Possible Spanish emigration to Guatemala?

+4 votes
78 views

Hey there! I was researching about my fourth-grandfather, Julian Arevalo's hometown, Asuncion Mita (located in Jutiapa, Guatemala), in the spanish Wikipedia (Asunción Mita - Wikipedia, la enciclopedia libre), it says: "Before the arrival of the Spanish, it was habited by the Pipils, who had as neighbors the Poqomames in the current municipality of Santa Catarina Mita and part of El Salvador, the Chꞌortiꞌes in the Chiquimula area and the Xinkas in the area of Santa Rosa. It was the capital of the so-called "Kingdom of Mita."

And then I realized that Arevalo is a Spanish surname, is my family descended from the Spanish?
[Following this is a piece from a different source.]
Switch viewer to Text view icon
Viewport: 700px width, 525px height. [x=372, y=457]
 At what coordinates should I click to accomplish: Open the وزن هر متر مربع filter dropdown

I would really appreciate any help on this, since I have been researching Julian for a long time, and I haven´t found his family.

Any help would be appreciated!

Thanks!

WikiTree profile: Julián Arévalo
in Genealogy Help by Manuel Flores Ruballo G2G1 (1.3k points)

1 Answer

+5 votes

Not necesarily. I don't know much about Guatemala but in Spanish Colonial era, native and african servants in Spanish households always took "Christian" names when (forcibly or not) baptized into the Catholic faith. Sometimes they took the last name of the household they were raised in when released from forced service or slavery, as most of them did not use family names in their original culture. 

Children born out of wedlock of mixed heritage were very common too, and many times they used their Spanish father's last name and were recognized legally. 

You need to get sources closer to the time Julián was born, maybe a census record to establish if he was born to Spanish parents or not. During the Colonial era, church records of not-Spanish (full European) people were often kept in separate books from the rest or if not the race was noted in the baptism record. You have here several church books to look into!

by Cristina Corbellani G2G6 Mach 7 (78.6k points)
Good comment Cristina.
Another twist is that sometimes people adopted a different surname to hide their religion. This is a story told to me by a Brazilian with surname "Costa". He said that Jewish people often took surnames like Costa and Silva, and other trees.
Good point.

Both Spain and Portugal had Inquisition courts and enforced their laws with different amounts of force up to the early XIX century, producing an ebb and flow of new christians and jews across the changing borders, according to the political/religious situation.  Many people adapted or changed their names to disguise their origins.

Natives were also in the crosshairs if they didn't want to convert.